Summary form only given. The imaging of cells flowing through blood vessels can be a useful diagnostic tool. However, live samples are usually transparent and contrast is poor with bright-field microscopy. A variety of methods are available to improve contrast including; phase contrast, differential interference contrast, fluorescent labelling and surface plasmon resonance imaging. These methods are not all amenable to automated cell detection and analysis, however, because the cell is not easily separable from the background. Here we compare the contrast improvements achieved using three differential imaging methods. These methods remove the invariant background, including the vessels and surrounding tissue, and identify the changes in successive frames in a sequence. They can be applied either online or offline and no preparation of the microscope or samples is necessary.Blood vessels in a live water flea (Daphnia) were imaged at 25 fps using a CMOS camera.
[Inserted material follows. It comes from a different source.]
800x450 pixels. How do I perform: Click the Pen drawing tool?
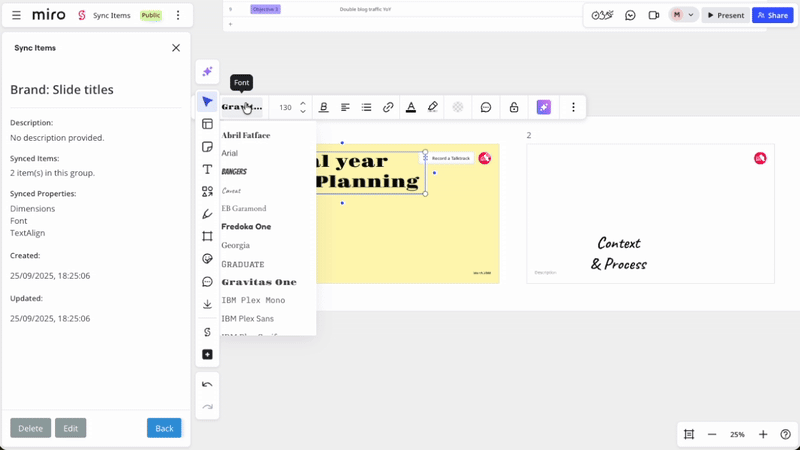(x=207, y=214)
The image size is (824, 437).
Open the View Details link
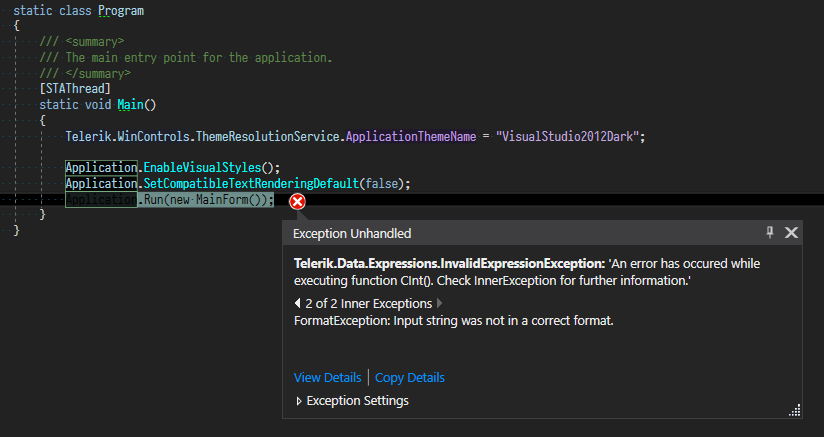click(327, 377)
The resulting image sequence was convolved with different finite impulse response (FIR) filters; a simple successive-subtraction, a high-pass and a differentiator. Contrast was then defined as the ratio of the target coefficient-of-variance (CV) to the background CV. The simple filter (h=[-l 1]) gave the best performance with a CV ratio of 7.6; while the differentiator achieved 4.9 and the high-pass filter 1.8, despite being of a higher order. This quick comparison demonstrates that a simple subtraction filter can give superior contrast improvement with the advantage of reduced computational demand over more complex FIR filters. It also readily lends itself to applications that require automated cell detection and analysis.